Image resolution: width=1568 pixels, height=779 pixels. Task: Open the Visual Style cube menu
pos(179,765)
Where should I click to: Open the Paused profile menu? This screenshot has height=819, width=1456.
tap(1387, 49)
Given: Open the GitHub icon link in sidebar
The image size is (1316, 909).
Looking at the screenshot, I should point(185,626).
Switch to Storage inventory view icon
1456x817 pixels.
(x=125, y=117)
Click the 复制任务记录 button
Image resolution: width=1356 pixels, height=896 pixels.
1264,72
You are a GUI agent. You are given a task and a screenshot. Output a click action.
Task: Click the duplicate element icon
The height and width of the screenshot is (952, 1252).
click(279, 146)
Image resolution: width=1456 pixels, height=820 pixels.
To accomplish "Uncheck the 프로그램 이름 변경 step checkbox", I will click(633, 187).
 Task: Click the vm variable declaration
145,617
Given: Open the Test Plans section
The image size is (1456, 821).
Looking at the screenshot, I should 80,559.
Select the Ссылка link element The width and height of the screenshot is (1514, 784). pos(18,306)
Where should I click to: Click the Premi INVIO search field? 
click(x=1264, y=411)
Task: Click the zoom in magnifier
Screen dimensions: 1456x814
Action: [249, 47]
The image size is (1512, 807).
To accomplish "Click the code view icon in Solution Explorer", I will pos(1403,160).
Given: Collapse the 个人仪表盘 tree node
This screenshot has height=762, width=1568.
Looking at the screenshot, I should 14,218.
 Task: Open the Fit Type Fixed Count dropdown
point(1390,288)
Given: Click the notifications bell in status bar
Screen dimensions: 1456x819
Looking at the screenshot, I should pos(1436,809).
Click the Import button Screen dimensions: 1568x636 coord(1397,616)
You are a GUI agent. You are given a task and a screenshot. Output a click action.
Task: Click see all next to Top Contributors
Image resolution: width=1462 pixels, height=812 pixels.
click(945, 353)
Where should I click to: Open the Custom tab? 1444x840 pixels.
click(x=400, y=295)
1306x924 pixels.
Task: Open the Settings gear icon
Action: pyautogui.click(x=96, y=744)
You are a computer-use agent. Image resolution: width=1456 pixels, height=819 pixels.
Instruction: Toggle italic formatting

++++++++

* **WHAT IS BEING ASKED**
Write out exactly the final stretch of the records: the line containing "Screen dimensions: 1456x819" and every line after it, through the last, and nothing else.

* **RESULT OF THE EXERCISE**
Screen dimensions: 1456x819
Looking at the screenshot, I should pos(1436,809).
Click the Import button Screen dimensions: 1568x636 coord(1397,616)
You are a GUI agent. You are given a task and a screenshot. Output a click action.
Task: Click see all next to Top Contributors
Image resolution: width=1462 pixels, height=812 pixels.
click(945, 353)
Where should I click to: Open the Custom tab? 1444x840 pixels.
click(x=400, y=295)
1306x924 pixels.
Task: Open the Settings gear icon
Action: pyautogui.click(x=96, y=744)
You are a computer-use agent. Image resolution: width=1456 pixels, height=819 pixels.
Instruction: Toggle italic formatting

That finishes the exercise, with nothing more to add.